EXERCISE BRIEF: Going through the data below, please show each line containing the string "heading".
** Opening PROVIDED RECORDS block **
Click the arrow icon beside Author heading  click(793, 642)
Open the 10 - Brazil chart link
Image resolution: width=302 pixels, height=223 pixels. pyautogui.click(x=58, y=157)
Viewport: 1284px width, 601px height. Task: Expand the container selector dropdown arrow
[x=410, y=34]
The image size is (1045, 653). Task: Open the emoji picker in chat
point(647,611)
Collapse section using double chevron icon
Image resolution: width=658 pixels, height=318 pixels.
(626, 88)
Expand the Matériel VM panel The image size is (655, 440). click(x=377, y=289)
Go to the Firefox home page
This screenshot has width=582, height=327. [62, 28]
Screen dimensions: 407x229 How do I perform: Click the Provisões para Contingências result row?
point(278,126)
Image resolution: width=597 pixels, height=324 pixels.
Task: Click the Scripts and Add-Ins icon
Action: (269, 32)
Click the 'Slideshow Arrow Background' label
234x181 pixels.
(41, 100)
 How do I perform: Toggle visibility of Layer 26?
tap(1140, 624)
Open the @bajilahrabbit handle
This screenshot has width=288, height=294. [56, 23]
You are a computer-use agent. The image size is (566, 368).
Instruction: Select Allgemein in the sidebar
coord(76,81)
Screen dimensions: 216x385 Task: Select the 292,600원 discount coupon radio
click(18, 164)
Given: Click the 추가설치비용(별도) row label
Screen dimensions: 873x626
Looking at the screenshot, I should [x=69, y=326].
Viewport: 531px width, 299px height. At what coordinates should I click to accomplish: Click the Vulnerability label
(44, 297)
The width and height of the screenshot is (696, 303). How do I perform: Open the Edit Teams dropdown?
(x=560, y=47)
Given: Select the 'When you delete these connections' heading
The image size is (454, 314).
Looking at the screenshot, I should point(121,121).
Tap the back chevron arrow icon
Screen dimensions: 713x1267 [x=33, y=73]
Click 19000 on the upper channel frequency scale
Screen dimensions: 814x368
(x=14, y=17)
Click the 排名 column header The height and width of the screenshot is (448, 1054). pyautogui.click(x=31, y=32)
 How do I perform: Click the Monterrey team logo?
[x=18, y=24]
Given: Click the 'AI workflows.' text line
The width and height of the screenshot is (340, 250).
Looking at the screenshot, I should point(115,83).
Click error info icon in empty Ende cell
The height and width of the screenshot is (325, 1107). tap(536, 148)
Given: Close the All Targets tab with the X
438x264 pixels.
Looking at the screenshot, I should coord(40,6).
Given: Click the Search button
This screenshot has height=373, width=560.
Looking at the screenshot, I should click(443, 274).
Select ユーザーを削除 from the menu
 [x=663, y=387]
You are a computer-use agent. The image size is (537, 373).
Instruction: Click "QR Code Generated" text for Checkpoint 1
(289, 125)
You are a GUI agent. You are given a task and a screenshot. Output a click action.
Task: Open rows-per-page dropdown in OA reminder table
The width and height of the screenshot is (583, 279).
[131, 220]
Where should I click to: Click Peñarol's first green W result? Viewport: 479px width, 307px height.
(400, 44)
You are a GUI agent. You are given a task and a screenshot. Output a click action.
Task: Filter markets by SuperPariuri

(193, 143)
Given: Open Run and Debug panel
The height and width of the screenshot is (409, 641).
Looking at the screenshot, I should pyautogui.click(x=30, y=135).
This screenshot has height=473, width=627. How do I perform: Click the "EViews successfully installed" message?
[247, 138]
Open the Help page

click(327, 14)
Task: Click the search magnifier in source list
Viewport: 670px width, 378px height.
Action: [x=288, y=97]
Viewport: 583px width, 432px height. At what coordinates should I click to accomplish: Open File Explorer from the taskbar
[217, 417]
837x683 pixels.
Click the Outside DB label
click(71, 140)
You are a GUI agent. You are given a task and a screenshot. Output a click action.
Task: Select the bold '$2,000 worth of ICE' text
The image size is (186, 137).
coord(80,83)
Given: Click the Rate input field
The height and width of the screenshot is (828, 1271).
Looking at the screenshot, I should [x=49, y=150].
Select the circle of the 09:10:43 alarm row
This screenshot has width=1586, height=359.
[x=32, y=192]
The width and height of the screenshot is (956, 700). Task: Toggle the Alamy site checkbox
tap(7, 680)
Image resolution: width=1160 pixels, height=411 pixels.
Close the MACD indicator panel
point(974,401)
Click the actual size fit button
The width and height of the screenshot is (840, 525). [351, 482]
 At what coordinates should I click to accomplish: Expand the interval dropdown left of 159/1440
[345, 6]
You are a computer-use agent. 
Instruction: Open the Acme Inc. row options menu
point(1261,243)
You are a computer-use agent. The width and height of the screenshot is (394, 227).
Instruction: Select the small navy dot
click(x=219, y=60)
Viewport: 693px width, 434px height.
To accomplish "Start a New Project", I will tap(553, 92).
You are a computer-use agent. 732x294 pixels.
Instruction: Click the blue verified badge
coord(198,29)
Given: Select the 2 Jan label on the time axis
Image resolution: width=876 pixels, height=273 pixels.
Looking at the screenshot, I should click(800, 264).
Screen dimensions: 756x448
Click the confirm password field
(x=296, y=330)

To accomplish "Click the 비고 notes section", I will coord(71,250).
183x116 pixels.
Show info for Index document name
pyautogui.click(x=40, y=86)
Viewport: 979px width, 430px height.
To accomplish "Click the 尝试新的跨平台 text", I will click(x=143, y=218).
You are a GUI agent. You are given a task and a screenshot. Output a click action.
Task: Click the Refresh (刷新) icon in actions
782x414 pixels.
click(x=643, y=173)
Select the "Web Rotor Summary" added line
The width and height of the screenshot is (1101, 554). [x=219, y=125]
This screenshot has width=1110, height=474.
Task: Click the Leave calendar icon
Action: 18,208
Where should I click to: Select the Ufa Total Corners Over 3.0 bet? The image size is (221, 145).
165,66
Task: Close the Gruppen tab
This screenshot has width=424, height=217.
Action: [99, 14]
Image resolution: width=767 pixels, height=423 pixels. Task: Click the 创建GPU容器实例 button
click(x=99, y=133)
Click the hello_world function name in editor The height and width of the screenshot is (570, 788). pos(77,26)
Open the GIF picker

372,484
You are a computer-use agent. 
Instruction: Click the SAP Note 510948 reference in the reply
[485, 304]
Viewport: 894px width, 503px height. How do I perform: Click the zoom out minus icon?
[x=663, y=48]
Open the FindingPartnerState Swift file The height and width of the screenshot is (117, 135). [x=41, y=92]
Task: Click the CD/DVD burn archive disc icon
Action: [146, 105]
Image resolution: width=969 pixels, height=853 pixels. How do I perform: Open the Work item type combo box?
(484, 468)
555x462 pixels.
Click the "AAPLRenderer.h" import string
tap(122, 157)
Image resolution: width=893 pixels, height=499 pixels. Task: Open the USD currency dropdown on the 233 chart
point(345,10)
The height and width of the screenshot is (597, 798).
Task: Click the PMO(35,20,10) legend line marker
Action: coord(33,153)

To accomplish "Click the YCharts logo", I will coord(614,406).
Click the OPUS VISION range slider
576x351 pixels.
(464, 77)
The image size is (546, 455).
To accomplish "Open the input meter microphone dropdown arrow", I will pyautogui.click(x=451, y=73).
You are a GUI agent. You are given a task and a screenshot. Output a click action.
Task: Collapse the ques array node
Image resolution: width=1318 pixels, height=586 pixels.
** Closing PROVIDED RECORDS block **
EXERCISE ANSWER:
Click the arrow icon beside Author heading  click(793, 642)
Given: Select the 'When you delete these connections' heading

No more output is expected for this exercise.